Interface element records
===

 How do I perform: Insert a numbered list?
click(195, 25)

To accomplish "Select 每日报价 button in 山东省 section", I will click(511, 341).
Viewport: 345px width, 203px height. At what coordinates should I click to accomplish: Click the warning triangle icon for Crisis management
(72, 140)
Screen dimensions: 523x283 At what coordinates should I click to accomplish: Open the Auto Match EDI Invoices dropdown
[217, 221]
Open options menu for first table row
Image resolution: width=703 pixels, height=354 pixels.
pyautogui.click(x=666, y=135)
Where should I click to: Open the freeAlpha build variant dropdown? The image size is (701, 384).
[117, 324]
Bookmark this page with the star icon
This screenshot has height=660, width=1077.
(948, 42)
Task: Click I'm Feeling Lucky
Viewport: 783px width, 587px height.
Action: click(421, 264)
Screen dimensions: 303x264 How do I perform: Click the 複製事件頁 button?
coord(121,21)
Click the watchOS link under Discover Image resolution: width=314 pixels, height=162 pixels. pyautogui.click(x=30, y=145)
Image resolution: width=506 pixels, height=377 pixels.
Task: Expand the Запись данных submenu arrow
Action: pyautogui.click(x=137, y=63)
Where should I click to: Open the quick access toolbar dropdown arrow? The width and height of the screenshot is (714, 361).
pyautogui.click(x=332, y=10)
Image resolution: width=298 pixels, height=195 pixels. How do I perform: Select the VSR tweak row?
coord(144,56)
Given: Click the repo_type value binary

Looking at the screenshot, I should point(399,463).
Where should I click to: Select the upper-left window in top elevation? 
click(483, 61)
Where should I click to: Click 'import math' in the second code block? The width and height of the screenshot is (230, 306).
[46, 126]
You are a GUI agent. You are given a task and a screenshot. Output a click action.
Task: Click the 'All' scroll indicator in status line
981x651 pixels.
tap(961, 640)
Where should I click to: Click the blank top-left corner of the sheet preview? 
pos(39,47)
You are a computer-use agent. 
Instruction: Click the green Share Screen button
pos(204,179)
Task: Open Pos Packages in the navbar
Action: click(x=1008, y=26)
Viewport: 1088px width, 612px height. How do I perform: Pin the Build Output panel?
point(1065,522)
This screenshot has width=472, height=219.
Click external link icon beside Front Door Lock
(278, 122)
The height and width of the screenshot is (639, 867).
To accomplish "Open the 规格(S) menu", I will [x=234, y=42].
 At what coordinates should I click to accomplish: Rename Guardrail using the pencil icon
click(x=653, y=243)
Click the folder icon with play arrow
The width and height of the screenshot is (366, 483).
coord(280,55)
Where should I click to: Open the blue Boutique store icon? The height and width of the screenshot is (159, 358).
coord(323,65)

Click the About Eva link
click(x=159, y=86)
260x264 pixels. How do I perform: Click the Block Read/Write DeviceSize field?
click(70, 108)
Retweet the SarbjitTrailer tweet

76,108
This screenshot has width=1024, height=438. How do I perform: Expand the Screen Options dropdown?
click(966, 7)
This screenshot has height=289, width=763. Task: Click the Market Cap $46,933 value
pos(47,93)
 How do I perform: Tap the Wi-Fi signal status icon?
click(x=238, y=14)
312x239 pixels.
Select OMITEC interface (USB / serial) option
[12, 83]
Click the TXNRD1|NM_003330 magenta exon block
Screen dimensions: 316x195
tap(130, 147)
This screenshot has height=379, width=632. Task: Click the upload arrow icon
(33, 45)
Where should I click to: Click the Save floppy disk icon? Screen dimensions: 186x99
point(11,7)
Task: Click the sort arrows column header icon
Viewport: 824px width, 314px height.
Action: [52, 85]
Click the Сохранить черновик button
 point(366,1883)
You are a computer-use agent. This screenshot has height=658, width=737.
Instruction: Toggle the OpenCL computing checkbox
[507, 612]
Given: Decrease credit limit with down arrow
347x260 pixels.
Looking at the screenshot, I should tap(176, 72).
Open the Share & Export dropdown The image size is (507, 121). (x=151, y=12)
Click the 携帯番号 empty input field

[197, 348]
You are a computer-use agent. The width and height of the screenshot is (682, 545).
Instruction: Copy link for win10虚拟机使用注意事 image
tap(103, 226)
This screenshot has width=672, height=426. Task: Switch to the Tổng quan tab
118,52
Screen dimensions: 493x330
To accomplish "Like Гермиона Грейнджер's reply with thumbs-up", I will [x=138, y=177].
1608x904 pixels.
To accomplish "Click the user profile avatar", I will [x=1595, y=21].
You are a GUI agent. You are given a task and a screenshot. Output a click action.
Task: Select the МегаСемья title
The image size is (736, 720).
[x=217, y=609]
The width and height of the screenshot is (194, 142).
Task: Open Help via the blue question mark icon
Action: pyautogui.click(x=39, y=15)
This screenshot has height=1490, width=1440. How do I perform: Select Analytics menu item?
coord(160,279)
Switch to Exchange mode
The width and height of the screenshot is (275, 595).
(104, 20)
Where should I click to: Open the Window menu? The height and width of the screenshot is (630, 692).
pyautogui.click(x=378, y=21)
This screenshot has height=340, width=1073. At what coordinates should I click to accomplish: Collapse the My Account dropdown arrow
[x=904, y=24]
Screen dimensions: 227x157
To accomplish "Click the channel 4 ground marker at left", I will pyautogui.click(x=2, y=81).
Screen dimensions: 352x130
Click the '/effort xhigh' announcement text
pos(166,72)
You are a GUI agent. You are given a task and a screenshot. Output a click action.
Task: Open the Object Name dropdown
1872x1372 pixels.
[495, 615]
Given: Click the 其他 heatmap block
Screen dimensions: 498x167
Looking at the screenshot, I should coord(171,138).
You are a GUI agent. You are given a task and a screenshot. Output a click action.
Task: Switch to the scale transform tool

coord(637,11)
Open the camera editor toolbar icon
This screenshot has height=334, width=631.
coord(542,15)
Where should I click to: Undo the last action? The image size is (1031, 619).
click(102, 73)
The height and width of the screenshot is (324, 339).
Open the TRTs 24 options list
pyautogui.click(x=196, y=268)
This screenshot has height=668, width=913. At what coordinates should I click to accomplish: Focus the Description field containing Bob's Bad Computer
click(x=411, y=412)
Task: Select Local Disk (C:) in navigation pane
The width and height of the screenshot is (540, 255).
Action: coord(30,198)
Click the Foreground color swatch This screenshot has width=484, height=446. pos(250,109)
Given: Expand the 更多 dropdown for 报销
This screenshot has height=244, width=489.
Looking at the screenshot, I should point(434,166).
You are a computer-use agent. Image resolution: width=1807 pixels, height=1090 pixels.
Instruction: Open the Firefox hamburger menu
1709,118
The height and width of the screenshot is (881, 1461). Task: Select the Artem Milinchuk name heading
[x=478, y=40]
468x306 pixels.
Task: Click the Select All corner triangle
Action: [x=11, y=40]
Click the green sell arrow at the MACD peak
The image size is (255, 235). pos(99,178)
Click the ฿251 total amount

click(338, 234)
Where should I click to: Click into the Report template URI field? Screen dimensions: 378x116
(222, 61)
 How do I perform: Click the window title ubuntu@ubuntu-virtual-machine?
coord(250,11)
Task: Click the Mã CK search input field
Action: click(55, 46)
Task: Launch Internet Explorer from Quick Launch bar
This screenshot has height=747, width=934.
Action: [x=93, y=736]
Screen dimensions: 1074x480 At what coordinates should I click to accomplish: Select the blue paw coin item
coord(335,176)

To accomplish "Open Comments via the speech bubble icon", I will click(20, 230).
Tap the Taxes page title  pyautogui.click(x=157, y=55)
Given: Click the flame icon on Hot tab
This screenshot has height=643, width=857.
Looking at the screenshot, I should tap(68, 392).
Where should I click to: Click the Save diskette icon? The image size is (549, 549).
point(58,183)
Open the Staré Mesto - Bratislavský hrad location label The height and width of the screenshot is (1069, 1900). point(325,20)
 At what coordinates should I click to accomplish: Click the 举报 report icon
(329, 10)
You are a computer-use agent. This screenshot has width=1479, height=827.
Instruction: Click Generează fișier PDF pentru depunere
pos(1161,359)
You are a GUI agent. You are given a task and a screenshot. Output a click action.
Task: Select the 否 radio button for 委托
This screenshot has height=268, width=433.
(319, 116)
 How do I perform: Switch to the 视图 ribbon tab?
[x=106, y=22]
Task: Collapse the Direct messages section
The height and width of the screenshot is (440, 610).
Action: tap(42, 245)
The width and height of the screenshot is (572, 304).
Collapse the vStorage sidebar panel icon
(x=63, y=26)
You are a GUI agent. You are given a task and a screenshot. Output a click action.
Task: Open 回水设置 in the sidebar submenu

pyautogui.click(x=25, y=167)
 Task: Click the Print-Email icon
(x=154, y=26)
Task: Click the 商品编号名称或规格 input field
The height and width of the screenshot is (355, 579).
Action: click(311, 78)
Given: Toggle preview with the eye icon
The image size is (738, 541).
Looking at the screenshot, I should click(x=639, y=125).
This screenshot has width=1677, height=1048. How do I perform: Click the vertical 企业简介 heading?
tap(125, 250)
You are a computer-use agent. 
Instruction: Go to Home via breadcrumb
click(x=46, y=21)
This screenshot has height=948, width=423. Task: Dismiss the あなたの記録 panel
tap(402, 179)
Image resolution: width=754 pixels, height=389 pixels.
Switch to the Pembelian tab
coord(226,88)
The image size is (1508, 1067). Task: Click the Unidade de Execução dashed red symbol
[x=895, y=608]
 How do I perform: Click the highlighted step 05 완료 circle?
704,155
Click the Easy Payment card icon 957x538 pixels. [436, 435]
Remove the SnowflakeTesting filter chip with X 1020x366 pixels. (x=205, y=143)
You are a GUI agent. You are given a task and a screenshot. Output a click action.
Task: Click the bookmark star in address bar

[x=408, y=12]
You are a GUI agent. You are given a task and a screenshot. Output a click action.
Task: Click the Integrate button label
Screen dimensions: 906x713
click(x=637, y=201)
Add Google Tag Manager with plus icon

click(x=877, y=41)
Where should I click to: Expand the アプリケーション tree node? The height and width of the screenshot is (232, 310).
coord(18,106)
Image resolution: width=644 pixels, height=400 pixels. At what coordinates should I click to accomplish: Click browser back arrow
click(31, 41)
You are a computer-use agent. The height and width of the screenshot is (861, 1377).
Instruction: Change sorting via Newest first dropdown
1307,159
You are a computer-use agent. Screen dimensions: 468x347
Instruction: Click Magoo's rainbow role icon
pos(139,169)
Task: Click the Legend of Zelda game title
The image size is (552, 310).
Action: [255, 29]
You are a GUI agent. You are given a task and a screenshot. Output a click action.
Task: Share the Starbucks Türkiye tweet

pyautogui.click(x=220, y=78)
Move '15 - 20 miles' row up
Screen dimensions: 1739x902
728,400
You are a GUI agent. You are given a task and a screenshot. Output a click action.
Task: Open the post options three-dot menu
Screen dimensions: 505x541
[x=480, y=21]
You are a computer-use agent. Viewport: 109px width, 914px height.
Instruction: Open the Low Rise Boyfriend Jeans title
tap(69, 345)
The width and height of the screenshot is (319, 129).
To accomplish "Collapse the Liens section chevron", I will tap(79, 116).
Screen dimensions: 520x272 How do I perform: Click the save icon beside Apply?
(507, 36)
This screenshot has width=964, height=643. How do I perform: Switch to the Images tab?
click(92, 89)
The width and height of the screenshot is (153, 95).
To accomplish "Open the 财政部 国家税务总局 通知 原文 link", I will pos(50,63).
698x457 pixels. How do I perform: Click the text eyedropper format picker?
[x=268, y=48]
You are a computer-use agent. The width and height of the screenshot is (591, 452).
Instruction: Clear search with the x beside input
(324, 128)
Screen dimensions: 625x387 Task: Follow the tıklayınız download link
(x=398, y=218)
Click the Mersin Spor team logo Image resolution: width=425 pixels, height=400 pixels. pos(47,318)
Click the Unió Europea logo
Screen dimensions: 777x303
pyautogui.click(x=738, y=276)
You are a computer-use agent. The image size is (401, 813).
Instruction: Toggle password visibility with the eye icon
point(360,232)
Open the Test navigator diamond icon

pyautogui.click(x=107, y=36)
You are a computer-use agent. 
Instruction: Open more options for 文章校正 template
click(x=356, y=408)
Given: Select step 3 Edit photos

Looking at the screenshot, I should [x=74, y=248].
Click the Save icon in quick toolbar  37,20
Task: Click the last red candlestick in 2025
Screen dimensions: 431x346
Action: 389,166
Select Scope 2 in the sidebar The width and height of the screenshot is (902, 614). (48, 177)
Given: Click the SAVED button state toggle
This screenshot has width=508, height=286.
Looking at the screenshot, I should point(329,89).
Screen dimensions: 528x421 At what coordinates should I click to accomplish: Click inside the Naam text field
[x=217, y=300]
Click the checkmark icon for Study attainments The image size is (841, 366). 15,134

===

▸ **What is asked**
Starting at the line with "Screen dimensions: 528x421" and continuing through the end of the records, repeat those lines with "checkmark icon" swapped for "check icon" and nothing else altered.

▸ **Solution to the problem**
Screen dimensions: 528x421 At what coordinates should I click to accomplish: Click inside the Naam text field
[x=217, y=300]
Click the check icon for Study attainments The image size is (841, 366). 15,134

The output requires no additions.